Exercise description: Copy the items below, swapping "Where should I click to" for "Where should I tap to" at every occurrence and leaving everything else unchanged.

Dataset extract:

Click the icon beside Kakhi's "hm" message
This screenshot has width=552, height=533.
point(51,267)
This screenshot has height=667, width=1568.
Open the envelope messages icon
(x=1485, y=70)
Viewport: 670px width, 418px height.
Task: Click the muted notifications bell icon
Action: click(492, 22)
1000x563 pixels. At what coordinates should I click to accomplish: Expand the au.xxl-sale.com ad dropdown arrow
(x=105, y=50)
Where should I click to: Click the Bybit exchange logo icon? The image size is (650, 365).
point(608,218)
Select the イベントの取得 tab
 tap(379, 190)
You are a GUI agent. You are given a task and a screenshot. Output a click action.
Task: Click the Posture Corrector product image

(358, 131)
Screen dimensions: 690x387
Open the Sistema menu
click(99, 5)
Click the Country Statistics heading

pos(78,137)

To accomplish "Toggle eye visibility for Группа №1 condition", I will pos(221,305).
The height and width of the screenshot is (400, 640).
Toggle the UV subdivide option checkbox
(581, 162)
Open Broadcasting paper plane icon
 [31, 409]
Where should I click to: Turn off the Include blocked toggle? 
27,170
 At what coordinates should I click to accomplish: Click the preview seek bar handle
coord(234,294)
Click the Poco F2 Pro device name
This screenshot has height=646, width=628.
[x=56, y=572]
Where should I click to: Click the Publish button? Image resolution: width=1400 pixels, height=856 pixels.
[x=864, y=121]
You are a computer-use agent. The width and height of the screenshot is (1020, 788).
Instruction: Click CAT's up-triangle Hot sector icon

Result for this exercise:
Click the icon beside Kakhi's "hm" message
This screenshot has width=552, height=533.
point(51,267)
This screenshot has height=667, width=1568.
Open the envelope messages icon
(x=1485, y=70)
Viewport: 670px width, 418px height.
Task: Click the muted notifications bell icon
Action: click(492, 22)
1000x563 pixels. At what coordinates should I click to accomplish: Expand the au.xxl-sale.com ad dropdown arrow
(x=105, y=50)
Where should I tap to: Click the Bybit exchange logo icon? The image size is (650, 365).
point(608,218)
Select the イベントの取得 tab
 tap(379, 190)
You are a GUI agent. You are given a task and a screenshot. Output a click action.
Task: Click the Posture Corrector product image

(358, 131)
Screen dimensions: 690x387
Open the Sistema menu
click(99, 5)
Click the Country Statistics heading

pos(78,137)

To accomplish "Toggle eye visibility for Группа №1 condition", I will pos(221,305).
The height and width of the screenshot is (400, 640).
Toggle the UV subdivide option checkbox
(581, 162)
Open Broadcasting paper plane icon
 [31, 409]
Where should I tap to: Turn off the Include blocked toggle? 
27,170
 At what coordinates should I click to accomplish: Click the preview seek bar handle
coord(234,294)
Click the Poco F2 Pro device name
This screenshot has height=646, width=628.
[x=56, y=572]
Where should I tap to: Click the Publish button? Image resolution: width=1400 pixels, height=856 pixels.
[x=864, y=121]
You are a computer-use agent. The width and height of the screenshot is (1020, 788).
Instruction: Click CAT's up-triangle Hot sector icon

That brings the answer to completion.